【女子ゴルフ】19歳・鳥居さくらが3差6位発進「エンジンをかけてくれた」同期・倉林紅に続くルーキーV狙う


11番、ティーショットを放つ鳥居さくら(カメラ・中島 傑)

11番、ティーショットを放つ鳥居さくら(カメラ・中島 傑)

◆女子プロゴルフツアー 明治安田レディス 第1日(16日、宮城・仙台クラシックGC=6692ヤード、パー72)

 第1ラウンドが行われ、19歳ルーキーの鳥居さくら(Sky)が1イーグル、3バーディー、1ボギーで4アンダーの68をマークし、首位と3打差の6位と好発進した。

 気温32度。猛烈な暑さの中、ルーキーの鳥居がプロ初イーグルでギャラリーを湧かせた。

 後半出だしの10番で5メートルを決めてバーディーを奪い、ギアを挙げた。
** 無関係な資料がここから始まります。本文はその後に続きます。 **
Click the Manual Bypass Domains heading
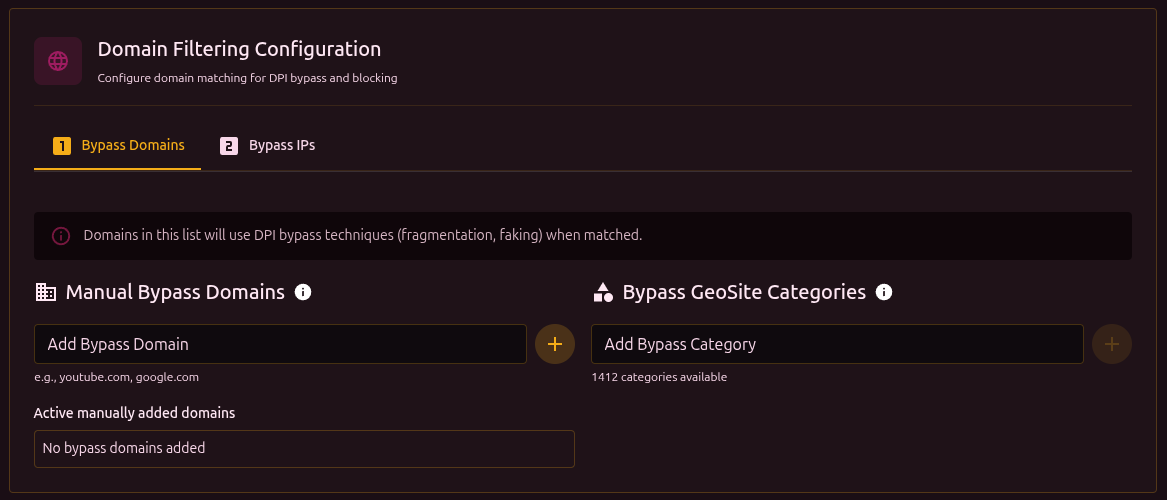Image resolution: width=1167 pixels, height=500 pixels. [175, 292]
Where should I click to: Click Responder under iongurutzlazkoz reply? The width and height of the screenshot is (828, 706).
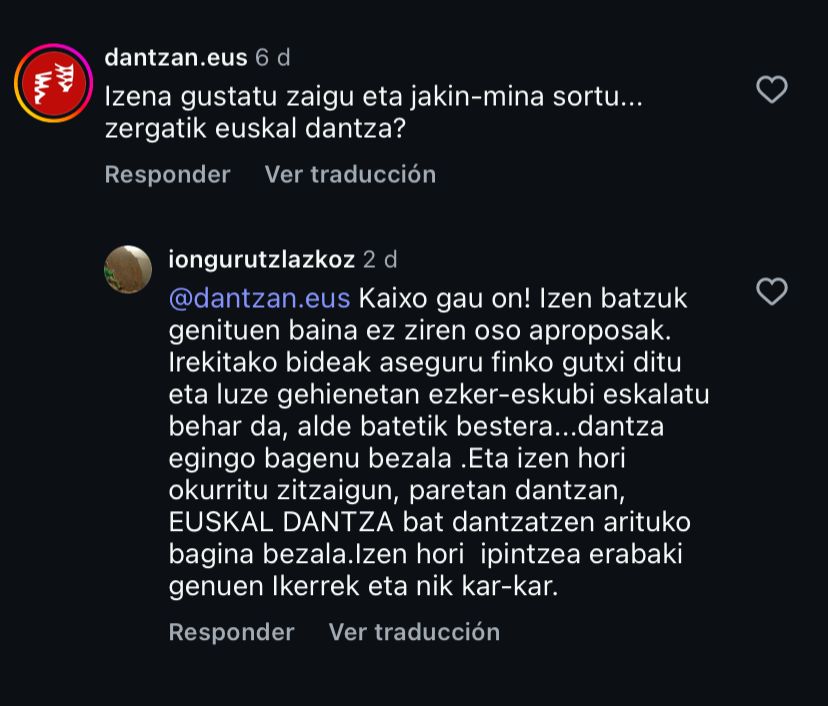point(231,632)
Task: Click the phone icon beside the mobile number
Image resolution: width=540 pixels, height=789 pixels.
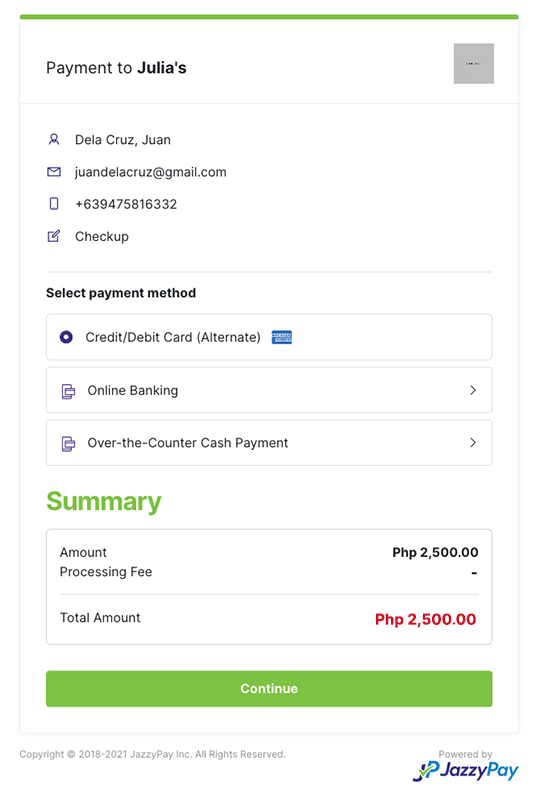Action: pos(54,204)
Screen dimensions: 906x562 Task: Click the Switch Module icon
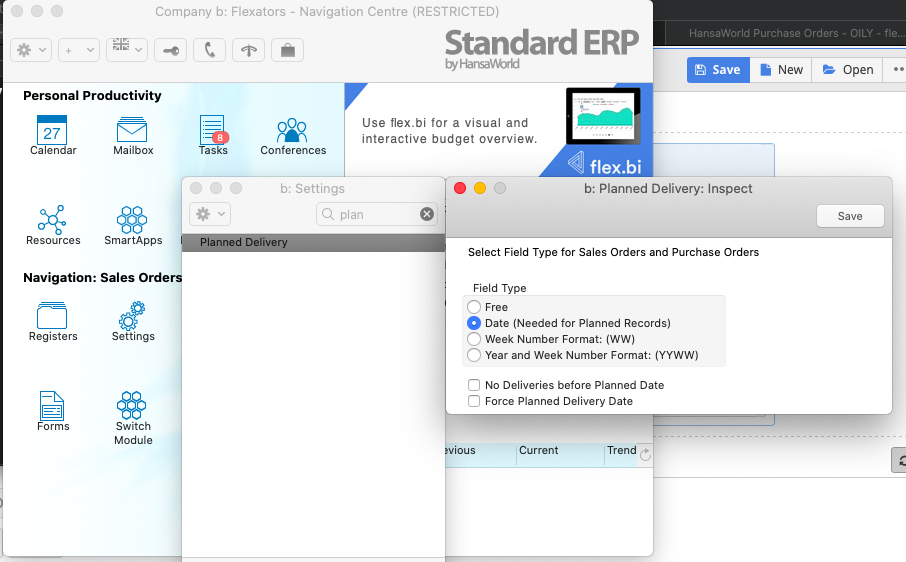tap(133, 406)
13番パー4。残り166ヤードから6アイアンで放った第2打が直接カップイン。「前回のイーグルはプロテストの時。ラインはいいところに行って、泊まってくれたらいいなと言ってたらボールが消えたので良かった」。同組の選手らとハイタッチし、喜びがはじけた。

 「パーオン率を意識した」。今週はベテランの敏腕キャディー、清水重憲氏と初タッグ。パーオン率が今季1位の佐久間朱莉(大東建託)が71・56%であることに触れ「トップの選手でも18ホールでパーオンは13回。その13回を超えたら残りはパットなので絶対にバーディーは来る。パーオンを意識しよう」と事前に助言を受けた。

 清水キャディーとのラウンドは学びは多かった。「考え方や目標に対して構えるアライメント(向き)の取り方も違った。今までのデータを見て、これからのゴルフに生かした方が良いとアドバイスをもらえた。充実しています」。安定したショットでボギーは1つに抑え、好スタートを切った。

 兵庫・神戸市出身。両親が働く飲食店のバックヤードにマットを敷き、決して広くはない他店との共有スペースでアプローチやパターの練習に励んだ。滝川二高時代の24年に日本女子アマ選手権で優勝を飾った。昨年11月、2度目の挑戦となったプロテストで合格した。

 両親が生け花好きで、桜が好きな父・が秀雄さんが「さくら」と命名。愛称「とりさく」も徐々にファンに浸透してきた。40歳ベテランの小祝さくら(ニトリ)、ツアー12勝の横峯さくら(エプソン)ら女子ゴルフ界を代表する「さくら」とともに上位発進した。

 今季の最高成績はSky RKBレディスの8位。同期で仲が良い倉林紅(サーフビバレッジ)が2週前の資生堂JALレディスで初優勝を飾った姿に刺激を受け「同期の優勝が見られて、いいガソリンになった。エンジンをかけてくれた。目指すは紅ちゃん。ルーキーイヤーで優勝したい。最終的にはシード獲得が目標です」と目を輝かせた。

 ◆鳥居 さくら(とりい・さくら)2007年1月23日、兵庫・神戸市出身。19歳。5歳でゴルフを始める。21年に関西中学選手権で優勝。滝川二高時代の24年に日本女子アマを制覇。2度目の挑戦となった25年のプロテストで合格。QTランク166位。日本ウェルネススポーツ大在学中。師匠は男子ツアー3勝の星野英正。163センチ。家族は両親。